◆ SOURCE DATA
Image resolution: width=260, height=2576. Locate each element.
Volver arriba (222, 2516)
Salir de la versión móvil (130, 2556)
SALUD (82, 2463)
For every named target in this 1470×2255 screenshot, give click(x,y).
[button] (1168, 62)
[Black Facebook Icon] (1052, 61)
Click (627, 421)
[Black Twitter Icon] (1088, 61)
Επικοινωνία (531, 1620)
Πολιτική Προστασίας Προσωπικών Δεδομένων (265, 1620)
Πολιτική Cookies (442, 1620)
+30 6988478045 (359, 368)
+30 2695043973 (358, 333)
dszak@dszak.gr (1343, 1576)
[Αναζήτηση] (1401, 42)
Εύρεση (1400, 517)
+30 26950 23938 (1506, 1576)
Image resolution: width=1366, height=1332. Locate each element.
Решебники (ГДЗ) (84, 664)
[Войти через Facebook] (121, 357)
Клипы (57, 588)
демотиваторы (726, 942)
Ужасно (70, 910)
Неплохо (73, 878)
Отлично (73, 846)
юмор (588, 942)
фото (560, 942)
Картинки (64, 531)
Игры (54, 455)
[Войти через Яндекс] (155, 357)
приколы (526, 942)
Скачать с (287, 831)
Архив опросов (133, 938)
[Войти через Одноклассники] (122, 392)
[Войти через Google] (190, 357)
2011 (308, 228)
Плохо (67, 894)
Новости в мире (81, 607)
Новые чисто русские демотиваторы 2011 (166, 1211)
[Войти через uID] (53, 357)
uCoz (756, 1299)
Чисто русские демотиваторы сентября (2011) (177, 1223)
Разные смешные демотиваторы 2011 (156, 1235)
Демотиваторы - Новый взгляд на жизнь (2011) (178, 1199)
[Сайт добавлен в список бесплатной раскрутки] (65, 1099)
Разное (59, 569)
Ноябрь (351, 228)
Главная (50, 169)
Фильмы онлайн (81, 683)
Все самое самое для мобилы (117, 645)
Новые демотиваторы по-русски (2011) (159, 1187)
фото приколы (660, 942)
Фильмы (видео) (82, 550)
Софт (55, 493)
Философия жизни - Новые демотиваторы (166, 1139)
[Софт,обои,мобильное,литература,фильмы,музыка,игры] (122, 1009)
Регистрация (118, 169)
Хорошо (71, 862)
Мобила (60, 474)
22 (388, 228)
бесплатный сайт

◆ TO DO
Copy every line from the records that holds the string "Войти".

◆ SOLUTION
[Войти через Facebook] (121, 357)
[Войти через Яндекс] (155, 357)
[Войти через Одноклассники] (122, 392)
[Войти через Google] (190, 357)
[Войти через uID] (53, 357)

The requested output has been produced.